• ТЕКСТОВЫЙ БЛОК:
А, это уже оказалось про Австралию. Боже, храни королеву. 

Ещё два раза "ой". И покраснела. И прикрылась веером.  Но прочла внимательно и не без удовольствия. 
Хороший документ. Чёткий.
Прошу прощения за офф-топик...


----------



## FYV

In Russia there are two main forms of private companies - а_кционерные общество (joint stock company) _and _общество с ограниченной ответственностью (equivalent to Ltd.)._
The head of the management of a joint stock company is called _президент _(it is elected by shareholders).
The head of the management of what is equivalent to Ltd. is called _генеральный директор_
There are no special abbreviations for these titles.

But I think that it's better just to write "Xxatti, CEO", because there are no strict correspondence between posts in Russian and American businesses. Also if you write _Some name, генеральный директор _and then somebody decides to translate it to english you may get _Some name, general director._


----------



## Kolan

tram-pam-pam said:


> А, это уже оказалось про Австралию. Боже, храни королеву.


У Австралии глубоко укоренившиеся тюремные традиции. Вся колония задумывалась Великобританией как сплошная тюрьма. Так что самым важным начальником там мог быть только *главный исполнительный офицер* (_г.и.о._) тюрьмы. Хотя _приговоры в исполнение_ приводил явно не он. (Здорово ж они там напуганы, если сочинили п. 56В(а).)

Глядя на выдуманную аббревиатуру австралийской должности, я подумал, что единственным сокращением в титулах начальников советского времени было слегка унизительное *и.о.*, означающее и по сию пору* исполняющего обязанности. *Например, *и.о. исполнительного директора*.

Но, между прочим, титул *исполнительный директор* хорошо звучит и нет смысла от него отказываться. Причиной тому, мне кажется, распространённость этого титула в международных организациях, популярных в России (типа ЮНЕСКО и пр.)


----------



## FYV

ANB said:


> someone who's still living in Russia


 Хорошо сказал


----------



## tram-pam-pam

> единственным сокращением в титулах начальников советского времени было слегка унизительное и.о.

• ПРЕДОСТАВЛЕННЫЙ МАТЕРИАЛ:
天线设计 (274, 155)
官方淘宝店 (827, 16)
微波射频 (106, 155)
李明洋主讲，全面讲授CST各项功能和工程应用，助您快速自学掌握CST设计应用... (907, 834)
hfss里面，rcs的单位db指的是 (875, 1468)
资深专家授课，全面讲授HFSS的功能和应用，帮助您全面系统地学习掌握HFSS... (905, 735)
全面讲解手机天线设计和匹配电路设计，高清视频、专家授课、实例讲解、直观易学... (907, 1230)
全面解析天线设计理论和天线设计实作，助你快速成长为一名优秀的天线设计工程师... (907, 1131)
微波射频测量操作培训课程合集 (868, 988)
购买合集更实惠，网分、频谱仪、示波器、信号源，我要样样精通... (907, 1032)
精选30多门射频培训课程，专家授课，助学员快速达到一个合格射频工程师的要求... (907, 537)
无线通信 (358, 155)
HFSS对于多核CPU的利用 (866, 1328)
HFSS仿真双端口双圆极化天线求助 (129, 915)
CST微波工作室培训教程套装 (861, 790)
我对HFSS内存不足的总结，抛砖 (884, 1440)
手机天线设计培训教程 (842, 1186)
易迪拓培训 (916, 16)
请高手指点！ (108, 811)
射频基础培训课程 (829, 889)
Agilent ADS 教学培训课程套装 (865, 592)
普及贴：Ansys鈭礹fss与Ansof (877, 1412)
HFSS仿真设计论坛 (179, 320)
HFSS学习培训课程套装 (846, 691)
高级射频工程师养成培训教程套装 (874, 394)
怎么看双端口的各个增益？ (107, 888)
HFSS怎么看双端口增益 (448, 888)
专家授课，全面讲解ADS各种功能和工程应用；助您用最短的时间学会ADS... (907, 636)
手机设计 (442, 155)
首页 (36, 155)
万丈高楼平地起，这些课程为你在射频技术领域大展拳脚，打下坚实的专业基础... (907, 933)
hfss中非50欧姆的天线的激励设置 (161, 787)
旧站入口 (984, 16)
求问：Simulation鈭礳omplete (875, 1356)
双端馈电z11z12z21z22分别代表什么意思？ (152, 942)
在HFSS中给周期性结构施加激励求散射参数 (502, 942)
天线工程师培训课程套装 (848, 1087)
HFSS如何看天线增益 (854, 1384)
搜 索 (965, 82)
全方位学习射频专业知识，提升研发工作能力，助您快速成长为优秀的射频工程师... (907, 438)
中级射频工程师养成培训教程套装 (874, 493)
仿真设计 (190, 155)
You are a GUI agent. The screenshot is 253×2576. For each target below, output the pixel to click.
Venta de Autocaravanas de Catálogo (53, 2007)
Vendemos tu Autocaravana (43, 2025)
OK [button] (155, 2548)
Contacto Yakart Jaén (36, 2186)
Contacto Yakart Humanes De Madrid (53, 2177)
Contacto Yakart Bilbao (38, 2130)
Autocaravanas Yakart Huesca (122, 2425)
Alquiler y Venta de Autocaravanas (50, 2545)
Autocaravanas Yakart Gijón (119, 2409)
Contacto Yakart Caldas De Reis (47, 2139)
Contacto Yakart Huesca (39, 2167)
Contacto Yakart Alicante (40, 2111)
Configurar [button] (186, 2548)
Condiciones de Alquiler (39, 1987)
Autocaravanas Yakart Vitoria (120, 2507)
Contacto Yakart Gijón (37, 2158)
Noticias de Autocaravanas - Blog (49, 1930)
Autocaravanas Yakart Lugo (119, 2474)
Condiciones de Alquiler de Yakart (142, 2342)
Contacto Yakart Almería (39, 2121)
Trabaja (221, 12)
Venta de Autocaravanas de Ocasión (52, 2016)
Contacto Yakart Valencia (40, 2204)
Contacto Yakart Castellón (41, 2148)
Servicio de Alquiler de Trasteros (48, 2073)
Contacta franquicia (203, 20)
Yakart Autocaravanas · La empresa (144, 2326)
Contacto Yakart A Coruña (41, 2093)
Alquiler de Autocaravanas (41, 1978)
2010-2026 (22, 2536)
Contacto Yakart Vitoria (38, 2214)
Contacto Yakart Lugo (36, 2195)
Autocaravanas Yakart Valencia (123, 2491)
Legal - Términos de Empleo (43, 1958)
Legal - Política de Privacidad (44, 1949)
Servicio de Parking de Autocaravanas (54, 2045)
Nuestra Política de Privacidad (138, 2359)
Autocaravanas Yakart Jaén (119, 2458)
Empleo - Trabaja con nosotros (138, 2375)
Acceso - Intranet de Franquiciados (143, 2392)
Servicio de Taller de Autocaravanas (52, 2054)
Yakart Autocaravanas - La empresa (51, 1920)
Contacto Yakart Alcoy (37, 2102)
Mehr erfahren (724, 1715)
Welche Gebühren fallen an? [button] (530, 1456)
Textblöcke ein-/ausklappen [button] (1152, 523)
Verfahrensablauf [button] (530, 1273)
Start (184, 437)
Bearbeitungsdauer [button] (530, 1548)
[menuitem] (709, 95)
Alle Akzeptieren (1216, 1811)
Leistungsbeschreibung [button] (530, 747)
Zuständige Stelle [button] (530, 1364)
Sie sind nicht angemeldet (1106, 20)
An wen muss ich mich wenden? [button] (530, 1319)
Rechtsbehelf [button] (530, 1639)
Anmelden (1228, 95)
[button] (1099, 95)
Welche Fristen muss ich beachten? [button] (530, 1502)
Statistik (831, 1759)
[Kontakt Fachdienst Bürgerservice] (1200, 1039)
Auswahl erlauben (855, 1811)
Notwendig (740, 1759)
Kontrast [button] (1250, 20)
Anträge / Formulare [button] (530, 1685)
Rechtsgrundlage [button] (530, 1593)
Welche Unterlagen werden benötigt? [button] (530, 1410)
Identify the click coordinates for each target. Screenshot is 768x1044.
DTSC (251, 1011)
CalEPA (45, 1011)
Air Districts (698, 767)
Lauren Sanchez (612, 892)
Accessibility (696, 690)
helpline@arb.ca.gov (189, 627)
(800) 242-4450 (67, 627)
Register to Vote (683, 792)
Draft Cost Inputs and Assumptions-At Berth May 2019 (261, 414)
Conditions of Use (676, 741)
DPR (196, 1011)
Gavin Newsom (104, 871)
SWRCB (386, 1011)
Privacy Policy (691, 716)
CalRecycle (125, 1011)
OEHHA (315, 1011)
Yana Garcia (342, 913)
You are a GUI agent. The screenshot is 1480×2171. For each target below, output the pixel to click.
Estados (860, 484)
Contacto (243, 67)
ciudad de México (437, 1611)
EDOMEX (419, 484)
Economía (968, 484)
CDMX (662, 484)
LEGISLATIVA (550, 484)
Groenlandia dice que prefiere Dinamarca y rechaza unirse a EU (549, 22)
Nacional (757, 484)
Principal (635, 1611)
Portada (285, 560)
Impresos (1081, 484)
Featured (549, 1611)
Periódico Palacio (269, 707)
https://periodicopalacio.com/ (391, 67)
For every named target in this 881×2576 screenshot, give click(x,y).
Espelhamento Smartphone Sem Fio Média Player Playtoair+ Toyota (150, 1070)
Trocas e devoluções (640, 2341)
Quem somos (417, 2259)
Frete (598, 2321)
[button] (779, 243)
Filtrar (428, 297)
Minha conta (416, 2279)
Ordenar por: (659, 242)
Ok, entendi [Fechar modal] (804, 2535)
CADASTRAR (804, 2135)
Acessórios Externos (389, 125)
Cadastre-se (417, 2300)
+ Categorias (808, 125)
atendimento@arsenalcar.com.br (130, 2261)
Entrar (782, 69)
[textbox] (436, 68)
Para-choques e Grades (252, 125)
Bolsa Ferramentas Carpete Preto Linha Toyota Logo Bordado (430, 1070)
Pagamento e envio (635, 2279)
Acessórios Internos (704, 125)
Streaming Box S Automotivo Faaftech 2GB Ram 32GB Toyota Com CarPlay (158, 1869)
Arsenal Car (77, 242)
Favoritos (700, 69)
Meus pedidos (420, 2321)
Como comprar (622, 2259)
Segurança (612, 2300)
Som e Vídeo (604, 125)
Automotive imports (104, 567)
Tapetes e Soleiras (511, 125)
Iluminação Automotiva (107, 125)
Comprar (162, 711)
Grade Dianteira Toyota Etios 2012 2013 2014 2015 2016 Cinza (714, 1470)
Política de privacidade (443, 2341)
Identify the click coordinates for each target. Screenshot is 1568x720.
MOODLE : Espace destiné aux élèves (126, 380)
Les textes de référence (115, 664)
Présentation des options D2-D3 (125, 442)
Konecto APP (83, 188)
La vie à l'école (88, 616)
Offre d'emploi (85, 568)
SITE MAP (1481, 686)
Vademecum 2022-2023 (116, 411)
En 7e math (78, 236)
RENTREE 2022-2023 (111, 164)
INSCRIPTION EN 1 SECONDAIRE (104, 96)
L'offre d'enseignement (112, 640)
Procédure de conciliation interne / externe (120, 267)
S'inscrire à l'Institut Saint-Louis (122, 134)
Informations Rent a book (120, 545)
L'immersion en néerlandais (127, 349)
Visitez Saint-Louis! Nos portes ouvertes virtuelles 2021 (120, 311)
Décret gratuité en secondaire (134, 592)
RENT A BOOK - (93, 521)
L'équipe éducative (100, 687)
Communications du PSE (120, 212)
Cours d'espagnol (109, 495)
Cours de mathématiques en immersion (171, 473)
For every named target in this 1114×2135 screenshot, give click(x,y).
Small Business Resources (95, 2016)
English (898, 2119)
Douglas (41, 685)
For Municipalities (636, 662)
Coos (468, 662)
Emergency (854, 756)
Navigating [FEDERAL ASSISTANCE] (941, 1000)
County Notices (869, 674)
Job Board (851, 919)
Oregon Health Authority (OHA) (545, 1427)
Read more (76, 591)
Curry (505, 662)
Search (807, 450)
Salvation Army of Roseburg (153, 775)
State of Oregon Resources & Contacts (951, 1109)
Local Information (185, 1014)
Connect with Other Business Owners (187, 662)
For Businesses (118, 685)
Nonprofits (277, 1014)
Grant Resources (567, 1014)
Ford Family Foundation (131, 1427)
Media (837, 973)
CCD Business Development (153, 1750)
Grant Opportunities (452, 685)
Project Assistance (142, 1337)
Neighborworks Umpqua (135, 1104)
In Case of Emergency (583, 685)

• КОРОТКАЯ ЗАДАЧА: Допишите дальше ветку форума о названиях руководящих должностей, начиная сразу после последней приведённой в ней строки.

• ПИСЬМЕННЫЙ ОТВЕТ:
Я уже забыла, а когда именно отменили всех этих революционных...  дегенверхов, главковерхов, наркомов, шкрабов, замкомпоморде, etc.
  Хотя, глаковерх - это ж ещё Первая Мировая... Унаследованное.

  Coming back to the topic, 
  "*CEO* (*C*hief *E*xecutive *O*fficer) — генеральный директор, руководитель, высшее должностное лицо. 
  Определяет общую стратегию предприятия, принимает решения на высшем уровне, выполняет представительские обязанности.

  Многочисленные дискуссии в переводческом сообществе имеют один результат: переводить этот термин на русский язык надо как _«генеральный директор»_, ибо по своим функциям CEO наиболее близок к этому русскому понятию."
http://ru.wikipedia.org/wiki/CEO


----------



## xxatti

FYV said:


> In Russia there are two main forms of private companies - а_кционерные общество (joint stock company) _and _общество с ограниченной ответственностью (equivalent to Ltd.)._
> The head of the management of a joint stock company is called _президент _(it is elected by shareholders).
> The head of the management of what is equivalent to Ltd. is called _генеральный директор_
> There are no special abbreviations for these titles.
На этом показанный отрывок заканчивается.